§ **SOURCE TEXT**
+++

Yes I did muddle my birth date. My Grandfather was born May 19th 1898.
He was killed in the second world war on the 5 th Dec 1940, in Sittingbourne Kent. The house he was in took a direct hit. He had worked for the admiralty at Sheerness docks.
I will upload the photo I have of him in a ww1 uniform as you suggested, may be someone will recognise something about the uniform and be able to shed some light on why it was taken in Barnstable when he was either living in gorleston on sea Norfolk or Portsmouth.
My information is from research as all family records were lost in 1940! My mother was two and was not told a great deal. Yes I wish he had been given a middle name as it would have made life much easier to have tracked him down. My mother once though she had seen his name written as Frank Singleton Elliott. Whether this was right I do not know.

Thank you for your help.

Fiona


Posted by: Neil Glenn
Location: Oxford
Date: Saturday 27th November 2010 at 4:48 PM
You very kindly helped with my late grandfather's records and wonder if you could do so again please? This time I am looking for his younger brother William Glenn who also lived at Castlerock, N Ireland. I know he served in the Royal Inniskillings and was born in 1894, the son of John and Lizzie Glenn.

+++

§ **INPUT DATA**
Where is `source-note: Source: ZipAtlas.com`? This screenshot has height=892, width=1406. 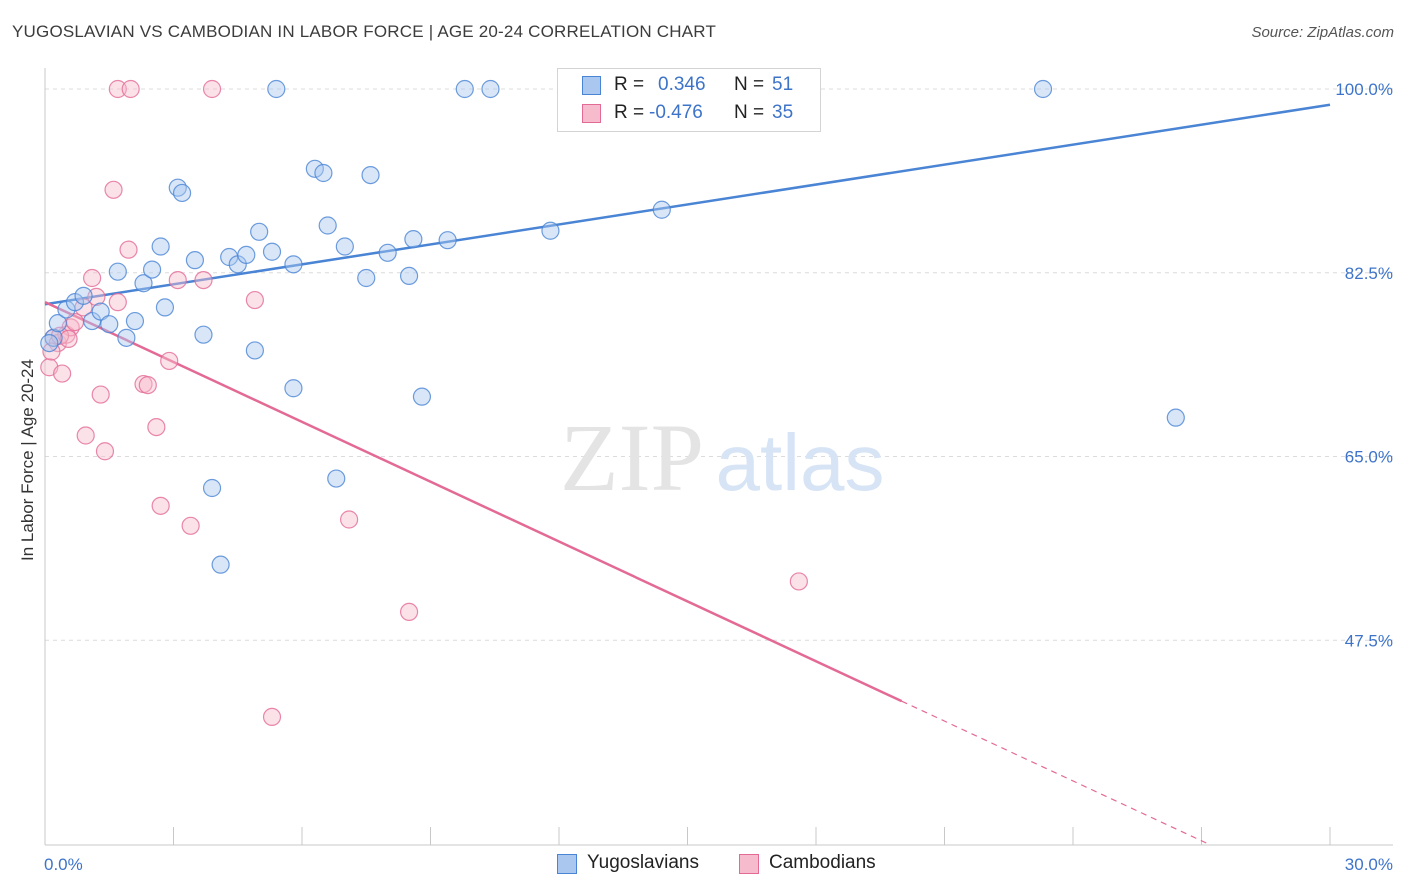
source-note: Source: ZipAtlas.com is located at coordinates (1322, 32).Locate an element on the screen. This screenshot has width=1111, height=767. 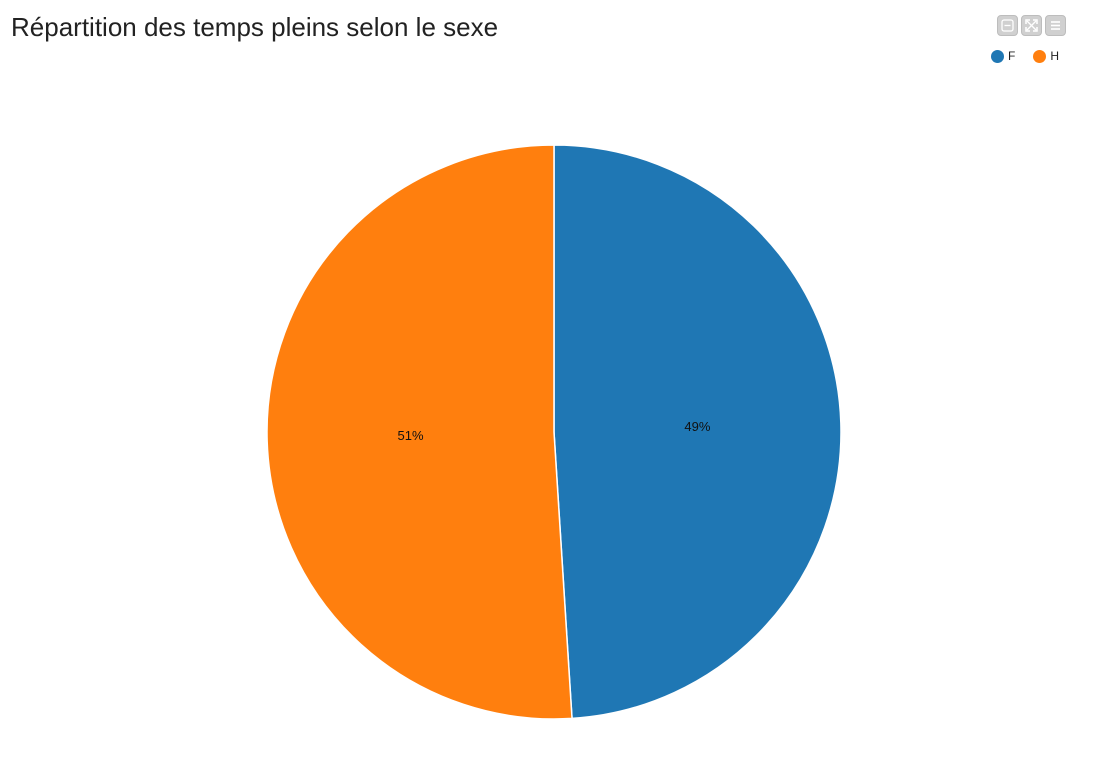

+++

§ **QUESTIONS TO ANSWER**
1. From the family history post, output the passage starting at "Yes I did muddle" and ending at "at Sheerness docks.", copied word for word.
2. Translate this sentence from the family history post into Spanish: "The house he was in took a direct hit."

§ **RESULTS OF THE EXERCISE**
1.
Yes I did muddle my birth date. My Grandfather was born May 19th 1898.
He was killed in the second world war on the 5 th Dec 1940, in Sittingbourne Kent. The house he was in took a direct hit. He had worked for the admiralty at Sheerness docks.

2. La casa en la que estaba recibió un impacto directo.